TERRY, Associate Judge,
concurring:
I join my colleagues in their decision to reverse and remand, and I am in general agreement with Judge Ferren’s opinion for the court. However, I think Judge Ferren is too gentle with the Bureau of Traffic Adjudication in part II-B of his opinion.
I am not content with merely stating that there is "no express authority,” ante at 343, for BTA to hold a hearing on a traffic ticket after the recipient of the ticket has admitted criminal liability by paying the fine. In my view, the absence of any statutory or regulatory authority for such hearings requires us to hold affirmatively that they are unauthorized, and hence unlawful. The fact that they have apparently been going on for years does not legitimize them; on the contrary, it demonstrates that BTA either does not know the limits of its own powers or does not care about the legality of its actions. To put it bluntly, such hearings should not be held at all without express statutory authorization. If they are still going on, they should stop.

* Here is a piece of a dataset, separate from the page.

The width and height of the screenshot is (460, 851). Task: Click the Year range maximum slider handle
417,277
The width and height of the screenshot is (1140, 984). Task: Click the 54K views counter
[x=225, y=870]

Nevertheless, on the facts of this case, I agree that Mr. Kuflom is entitled to the relief he seeks. Once BTA agreed to hold the infraction hearings — notwithstanding its lack of authority to hold such hearings in the first place — due process required that he be given all the procedural protections to which he was entitled. In this case that means he was entitled to the stay which he sought. The hearing examiner’s refusal to grant that stay requires us, for the reasons stated in Judge Ferren’s opinion, ante at 344-45 to reverse the order revoking Mr. Kuflom’s permit.